[WHAT NEEDS TO BE DONE] Among the entries, find the lines with the string "beside" and report them.

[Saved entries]
------------------------------------------------------------------------
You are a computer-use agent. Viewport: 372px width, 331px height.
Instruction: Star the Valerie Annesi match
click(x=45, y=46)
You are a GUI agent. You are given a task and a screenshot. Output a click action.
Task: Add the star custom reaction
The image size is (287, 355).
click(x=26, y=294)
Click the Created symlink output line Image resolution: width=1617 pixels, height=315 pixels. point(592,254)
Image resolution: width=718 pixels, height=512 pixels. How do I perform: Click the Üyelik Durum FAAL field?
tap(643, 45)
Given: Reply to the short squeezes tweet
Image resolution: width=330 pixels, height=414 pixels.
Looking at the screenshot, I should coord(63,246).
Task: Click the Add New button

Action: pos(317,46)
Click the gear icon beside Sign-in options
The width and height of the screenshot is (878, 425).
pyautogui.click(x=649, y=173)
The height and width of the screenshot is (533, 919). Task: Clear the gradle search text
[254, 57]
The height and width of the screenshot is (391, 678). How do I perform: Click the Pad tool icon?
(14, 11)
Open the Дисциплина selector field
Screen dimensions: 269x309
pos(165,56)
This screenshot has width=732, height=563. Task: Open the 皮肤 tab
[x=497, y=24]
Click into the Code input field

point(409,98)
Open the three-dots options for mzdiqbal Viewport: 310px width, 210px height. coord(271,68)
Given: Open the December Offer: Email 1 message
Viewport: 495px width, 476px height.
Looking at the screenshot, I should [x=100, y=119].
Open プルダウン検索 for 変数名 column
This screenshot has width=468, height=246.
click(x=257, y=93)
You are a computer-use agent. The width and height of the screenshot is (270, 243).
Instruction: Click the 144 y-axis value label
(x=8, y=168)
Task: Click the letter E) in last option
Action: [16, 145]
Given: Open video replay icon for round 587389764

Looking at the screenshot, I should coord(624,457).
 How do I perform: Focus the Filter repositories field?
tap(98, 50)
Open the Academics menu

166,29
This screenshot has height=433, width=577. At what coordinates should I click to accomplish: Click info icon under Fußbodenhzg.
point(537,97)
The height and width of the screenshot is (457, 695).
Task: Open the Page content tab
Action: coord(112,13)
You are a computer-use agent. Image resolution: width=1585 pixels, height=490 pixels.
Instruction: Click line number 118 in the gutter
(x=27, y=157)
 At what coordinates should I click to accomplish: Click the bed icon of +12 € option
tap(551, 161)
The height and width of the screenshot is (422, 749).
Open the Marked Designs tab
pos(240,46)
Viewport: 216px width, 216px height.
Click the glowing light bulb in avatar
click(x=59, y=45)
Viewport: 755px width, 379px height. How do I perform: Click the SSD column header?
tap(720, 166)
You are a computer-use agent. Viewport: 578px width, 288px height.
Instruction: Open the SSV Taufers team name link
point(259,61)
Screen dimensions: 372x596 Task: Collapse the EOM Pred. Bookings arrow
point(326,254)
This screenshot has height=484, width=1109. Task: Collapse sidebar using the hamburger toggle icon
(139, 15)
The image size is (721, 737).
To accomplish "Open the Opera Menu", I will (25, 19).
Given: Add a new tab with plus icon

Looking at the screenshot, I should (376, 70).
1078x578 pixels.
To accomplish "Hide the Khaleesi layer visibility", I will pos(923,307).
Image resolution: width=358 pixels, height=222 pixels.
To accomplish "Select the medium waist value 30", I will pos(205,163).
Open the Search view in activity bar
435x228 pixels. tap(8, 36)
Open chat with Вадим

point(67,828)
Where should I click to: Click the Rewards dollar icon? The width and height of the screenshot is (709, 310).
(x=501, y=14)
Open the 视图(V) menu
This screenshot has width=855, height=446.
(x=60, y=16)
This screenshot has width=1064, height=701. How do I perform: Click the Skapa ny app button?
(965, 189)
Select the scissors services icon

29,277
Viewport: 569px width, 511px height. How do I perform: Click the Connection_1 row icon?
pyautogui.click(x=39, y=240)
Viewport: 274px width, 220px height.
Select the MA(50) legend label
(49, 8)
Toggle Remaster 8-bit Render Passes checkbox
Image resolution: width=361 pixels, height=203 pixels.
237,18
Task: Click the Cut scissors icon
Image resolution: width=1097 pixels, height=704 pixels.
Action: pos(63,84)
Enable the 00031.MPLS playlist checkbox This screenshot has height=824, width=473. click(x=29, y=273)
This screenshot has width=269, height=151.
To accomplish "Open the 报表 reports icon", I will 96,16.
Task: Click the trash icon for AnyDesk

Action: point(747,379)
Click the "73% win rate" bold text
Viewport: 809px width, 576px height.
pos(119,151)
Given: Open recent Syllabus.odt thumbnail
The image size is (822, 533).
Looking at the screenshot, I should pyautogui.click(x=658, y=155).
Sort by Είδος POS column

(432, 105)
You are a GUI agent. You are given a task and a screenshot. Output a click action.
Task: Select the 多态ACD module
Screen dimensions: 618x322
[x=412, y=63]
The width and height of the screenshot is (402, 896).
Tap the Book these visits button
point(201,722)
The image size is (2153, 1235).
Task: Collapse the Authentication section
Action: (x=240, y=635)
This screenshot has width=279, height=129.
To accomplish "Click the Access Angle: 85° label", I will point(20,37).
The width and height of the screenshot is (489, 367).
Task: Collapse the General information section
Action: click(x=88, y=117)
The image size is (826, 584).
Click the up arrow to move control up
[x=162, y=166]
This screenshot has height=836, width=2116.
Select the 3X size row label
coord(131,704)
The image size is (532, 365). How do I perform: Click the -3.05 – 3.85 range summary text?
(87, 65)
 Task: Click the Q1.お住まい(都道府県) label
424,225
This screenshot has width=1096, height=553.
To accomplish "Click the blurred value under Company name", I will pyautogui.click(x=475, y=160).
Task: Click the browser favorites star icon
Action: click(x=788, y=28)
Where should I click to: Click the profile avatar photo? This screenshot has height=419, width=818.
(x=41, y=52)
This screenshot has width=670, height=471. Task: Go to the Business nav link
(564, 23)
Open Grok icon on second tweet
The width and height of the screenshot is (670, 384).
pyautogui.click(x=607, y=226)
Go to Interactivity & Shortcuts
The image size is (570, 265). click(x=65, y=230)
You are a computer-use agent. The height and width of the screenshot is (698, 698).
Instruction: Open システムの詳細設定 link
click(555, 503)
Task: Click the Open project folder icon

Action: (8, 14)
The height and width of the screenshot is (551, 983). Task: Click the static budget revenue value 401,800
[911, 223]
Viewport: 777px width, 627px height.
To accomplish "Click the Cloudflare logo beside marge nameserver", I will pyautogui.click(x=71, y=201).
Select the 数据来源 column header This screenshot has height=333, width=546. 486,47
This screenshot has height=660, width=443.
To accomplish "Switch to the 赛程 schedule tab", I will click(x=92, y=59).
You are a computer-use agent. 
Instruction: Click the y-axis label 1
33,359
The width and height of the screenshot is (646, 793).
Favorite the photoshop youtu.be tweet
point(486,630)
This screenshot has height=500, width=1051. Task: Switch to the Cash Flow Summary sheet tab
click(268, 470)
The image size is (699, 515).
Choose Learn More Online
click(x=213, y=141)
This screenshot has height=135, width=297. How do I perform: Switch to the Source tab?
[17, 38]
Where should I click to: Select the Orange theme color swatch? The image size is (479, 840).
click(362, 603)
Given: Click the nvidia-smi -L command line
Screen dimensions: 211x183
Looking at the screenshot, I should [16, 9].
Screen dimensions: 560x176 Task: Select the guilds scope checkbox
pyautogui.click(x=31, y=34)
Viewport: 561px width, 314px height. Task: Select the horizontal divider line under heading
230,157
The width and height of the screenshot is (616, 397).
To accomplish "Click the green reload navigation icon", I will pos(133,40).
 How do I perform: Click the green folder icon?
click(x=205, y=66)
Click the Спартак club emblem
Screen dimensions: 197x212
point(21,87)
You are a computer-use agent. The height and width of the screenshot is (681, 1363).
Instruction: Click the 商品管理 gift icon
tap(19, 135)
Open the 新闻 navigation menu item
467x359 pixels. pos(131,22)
------------------------------------------------------------------------
[EXPECTED OUTPUT]
Click the gear icon beside Sign-in options
To accomplish "Click the Cloudflare logo beside marge nameserver", I will pyautogui.click(x=71, y=201).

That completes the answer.